En 2025, la mode italienne a réalisé un chiffre d’affaires de 58,39 milliards d’euros, soit une baisse de 2,4% par rapport à 2025, ce qui est plutôt une bonne performance dans un contexte géopolitique très difficile, notamment avec la compression de marchés importants, comme les pays du golfe. Nos exportations ont représenté 63,3% de ce CA.
Face à cette situation de repli, le gouvernement italien se veut très actif, accompagnant notamment les TPE et PME très nombreuses dans le pays. Le secteur italien de la mode réunit environ 300 000 salariés pour 37500 entreprises, ce qui fait une moyenne de 8 salariés par entité. L'État participe au maintien à l’emploi avec des aides, elle est également présente pour stimuler la vitalité du secteur. Elle accompagne, par exemple, notre salon en finançant le voyage et le séjour à Florence de quelque 300 acheteurs étrangers, par édition.

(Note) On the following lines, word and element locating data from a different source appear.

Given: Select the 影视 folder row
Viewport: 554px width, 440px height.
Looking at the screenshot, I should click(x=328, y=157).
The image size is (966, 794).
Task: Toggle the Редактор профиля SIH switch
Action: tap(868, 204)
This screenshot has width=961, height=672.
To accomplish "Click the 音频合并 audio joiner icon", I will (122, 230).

La France et l'Italie possèdent deux des industries de mode les plus influentes au monde. Quels sont selon vous les principaux défis qu'elles ont intérêt à relever ensemble aujourd'hui ?

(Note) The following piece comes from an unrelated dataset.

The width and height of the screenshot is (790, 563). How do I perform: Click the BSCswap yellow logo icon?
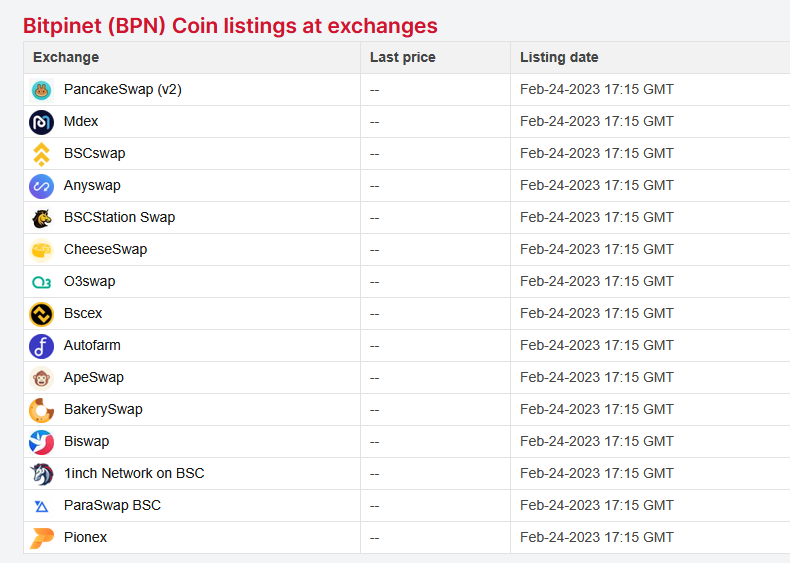point(41,154)
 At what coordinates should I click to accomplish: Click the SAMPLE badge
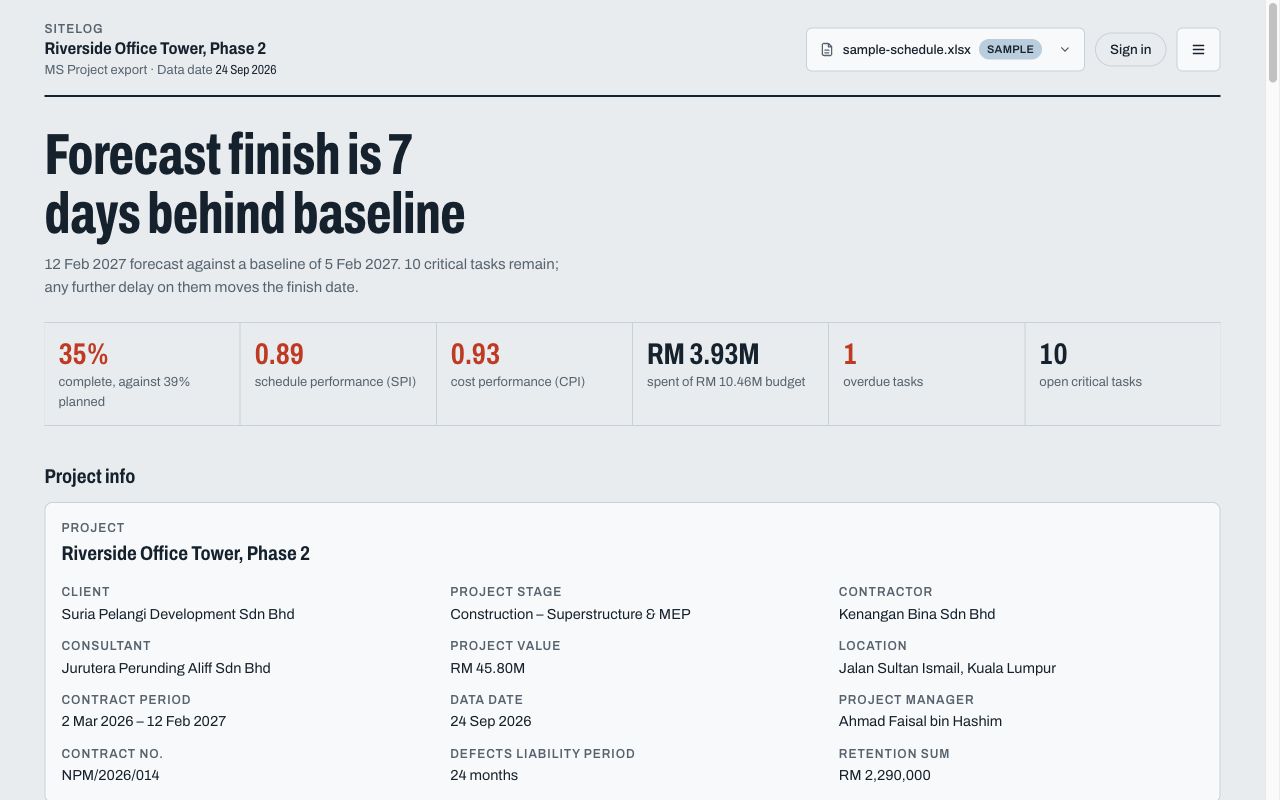[1010, 49]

Entre l'Italie et la France, la mode est une histoire à la fois longue et partagée. Nous sommes venus à la mode grâce à la France. Le marché français reste toujours le premier pour l’Italie et l’inverse est vrai. Nous partageons une même culture de mode en termes d’image, de création, de promotion et nous sommes, aujourd’hui encore, les deux grands pays de référence pour cet univers.
Je pense, par ailleurs, que le futur de la mode va largement s’écrire en Europe. Pour cela, il faut tirer parti de notre complémentarité afin de faire face notamment à l'agressivité d’un pays comme la Chine, en travaillant à la mise en place de réglementations plus efficaces et en renforçant nos liens, via notamment nos fédérations. Nous entretenons d’ailleurs un lien fort et pérenne avec Promas, l’Office de promotion de l’habillement masculin ou encore de l’FIMH.
Nos deux pays ont en commun la capacité de proposer une mode unique, par l’excellence de nos savoir-faire, par une forme de « bon goût » et une créativité qui nous permet à la fois d’être les sismographes des évolutions sociétales, et de pouvoir y répondre. L’Italie et la France ont tous les atouts pour continuer, ensemble, à porter ce leadership.